==== Texto para leer ====

# Planos programador de Pic's por puerto USB



## efmmjps (Abr 1, 2007)

Hola, soy Edwin Martinez y deseo saber donde puedo conseguir los planos de un programador de pic´s por puerto USB ya que estoy interesado en programar estos integrados, ademas de que el programador grabe memorias EEPROM, pic´s AVR, Motorola y dsPIC.


----------



## Perromuerto (Abr 2, 2007)

Lo mas parecido a lo que buscas es esto:
http://www.lancos.com/prog.html
Si lo acoplas al PC con un adaptador de puerto serial a USB, que los
hay en casi cualquier tienda de PC, resuelvas gran parte de tu problema.

Saludos


----------



## Luchin (Sep 10, 2009)

====

__Tareas__.
**A.** En el hilo sobre el programador de PIC por USB, ¿qué adaptador recomienda Perromuerto para conectar el programador al PC?
**B.** Por favor, continúa el hilo sobre el programador de PIC por USB a partir del punto en que termina.

==== Elementos mostrados ====

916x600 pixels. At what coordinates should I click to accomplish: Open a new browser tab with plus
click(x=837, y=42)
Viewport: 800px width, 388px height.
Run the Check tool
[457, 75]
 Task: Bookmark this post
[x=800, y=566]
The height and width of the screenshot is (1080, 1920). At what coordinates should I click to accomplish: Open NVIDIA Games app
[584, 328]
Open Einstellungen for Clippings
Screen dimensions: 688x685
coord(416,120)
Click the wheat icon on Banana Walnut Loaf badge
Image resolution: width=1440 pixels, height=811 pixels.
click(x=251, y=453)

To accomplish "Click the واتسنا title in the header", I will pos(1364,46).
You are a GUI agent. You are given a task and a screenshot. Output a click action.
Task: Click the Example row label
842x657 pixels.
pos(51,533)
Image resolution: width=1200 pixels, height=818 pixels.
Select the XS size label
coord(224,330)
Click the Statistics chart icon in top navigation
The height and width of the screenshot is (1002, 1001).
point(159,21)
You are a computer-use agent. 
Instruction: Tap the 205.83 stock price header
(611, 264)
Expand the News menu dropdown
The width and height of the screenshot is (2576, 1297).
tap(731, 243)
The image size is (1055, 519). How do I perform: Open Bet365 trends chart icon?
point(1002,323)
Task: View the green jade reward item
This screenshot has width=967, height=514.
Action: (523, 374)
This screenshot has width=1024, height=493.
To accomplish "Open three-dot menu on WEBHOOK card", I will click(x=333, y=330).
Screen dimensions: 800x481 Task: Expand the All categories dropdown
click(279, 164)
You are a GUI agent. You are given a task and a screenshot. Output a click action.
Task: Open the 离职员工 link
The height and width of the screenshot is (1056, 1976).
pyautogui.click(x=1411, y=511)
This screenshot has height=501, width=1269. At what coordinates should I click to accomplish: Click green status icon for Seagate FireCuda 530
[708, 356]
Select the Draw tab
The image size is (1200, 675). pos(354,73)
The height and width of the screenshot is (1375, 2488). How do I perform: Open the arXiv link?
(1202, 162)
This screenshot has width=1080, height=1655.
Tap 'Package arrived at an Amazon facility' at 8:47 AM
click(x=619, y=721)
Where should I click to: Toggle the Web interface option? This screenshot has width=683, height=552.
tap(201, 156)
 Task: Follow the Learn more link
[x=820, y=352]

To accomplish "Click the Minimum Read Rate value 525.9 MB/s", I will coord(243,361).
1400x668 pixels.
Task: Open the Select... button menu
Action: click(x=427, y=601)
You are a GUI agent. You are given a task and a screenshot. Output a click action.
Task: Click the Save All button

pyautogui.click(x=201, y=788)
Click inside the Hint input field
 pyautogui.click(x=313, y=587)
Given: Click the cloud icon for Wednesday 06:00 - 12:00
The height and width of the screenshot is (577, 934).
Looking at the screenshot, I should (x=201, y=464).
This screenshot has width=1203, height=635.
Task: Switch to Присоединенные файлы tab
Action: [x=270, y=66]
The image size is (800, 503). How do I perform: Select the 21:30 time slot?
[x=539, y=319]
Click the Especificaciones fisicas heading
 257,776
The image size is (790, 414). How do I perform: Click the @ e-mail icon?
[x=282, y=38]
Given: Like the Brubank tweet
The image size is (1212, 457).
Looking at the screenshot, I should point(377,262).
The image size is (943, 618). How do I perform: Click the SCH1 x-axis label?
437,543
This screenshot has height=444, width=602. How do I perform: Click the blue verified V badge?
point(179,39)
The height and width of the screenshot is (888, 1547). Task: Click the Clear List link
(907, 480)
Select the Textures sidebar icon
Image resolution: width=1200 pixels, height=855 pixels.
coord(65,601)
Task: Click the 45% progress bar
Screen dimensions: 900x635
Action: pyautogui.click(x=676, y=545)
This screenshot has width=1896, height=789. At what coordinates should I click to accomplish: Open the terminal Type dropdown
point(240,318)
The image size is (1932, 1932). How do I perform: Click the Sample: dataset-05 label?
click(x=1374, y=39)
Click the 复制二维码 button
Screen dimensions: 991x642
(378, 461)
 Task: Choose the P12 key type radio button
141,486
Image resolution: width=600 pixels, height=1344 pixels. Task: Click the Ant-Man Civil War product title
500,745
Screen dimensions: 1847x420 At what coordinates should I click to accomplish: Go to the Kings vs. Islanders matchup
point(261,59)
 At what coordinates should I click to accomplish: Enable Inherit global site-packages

====

__Respuestas por tarea__.
**A.** Un adaptador de puerto serial a USB.

**B.**
efmmjps dijo:


> Hola, soy Edwin Martinez y deseo saber donde puedo conseguir los planos de un programador de pic´s por puerto USB ya que estoy interesado en programar estos integrados, ademas de que el programador grabe memorias EEPROM, pic´s AVR, Motorola y dsPIC.



Pasate por aca... https://www.forosdeelectronica.com/...-pic-memorias-puerto-usb-pickit2-clone-18080/


----------



## laurax (Dic 6, 2009)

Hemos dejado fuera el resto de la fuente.